This year marks the Royal College of Art’s centenary year, with the celebrations centring on a 180 000 exhibition which commemorates the central role design from the college has played in shaping the nineteenth and twentieth centuries.
Unusually, the college has opted for a graphics group to design the exhibition, entitled Design of the Times: One hundred years of the Royal College of Art. Graphic Thought Facility, set up by RCA old boys Andrew Stevens and Paul Neale, working with Russell Warren-Fisher, has designed graphics for exhibitions at the Design Museum in the past. It is creating the exhibition concept for this project.
‘The move into working in three dimensions, especially since we brought on an exhibition designer who doubles as a project manager, was a natural one,’ says GTF partner Stevens.
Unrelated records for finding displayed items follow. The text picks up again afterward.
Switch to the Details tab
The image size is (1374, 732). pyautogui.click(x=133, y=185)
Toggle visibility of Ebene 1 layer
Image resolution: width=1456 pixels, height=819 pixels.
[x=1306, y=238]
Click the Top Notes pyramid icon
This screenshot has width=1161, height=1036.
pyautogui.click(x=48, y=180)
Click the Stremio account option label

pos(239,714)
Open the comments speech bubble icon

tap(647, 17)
The 1260m2 exhibition comprises over 500 exhibits and is the largest show ever to be mounted by the college. Its concept spans three parallel stories: the story of the RCA; of design education in relation to industry and commerce; and of some of the ground-breaking designs in everything from cars to clothes and posters.
It will be set up chronologically, with a selection of the exhibits coming from the Victoria and Albert Museum. ‘We’ve created a dramatic backdrop for the early part of the exhibition,’ says Stevens. ‘There’s a narrative to accompany each period, and traces of colour carry through from one gallery to the next,’ adds Stevens.
Audio-visual elements are also part of the concept. GTF has designed all graphics and literature for the exhibition, which runs from 7 February to 20 March at the Royal College of Art. The exhibition is curated by former Design Museum curator Claire Catterall and funded by Korean electronics firm LG Electronics.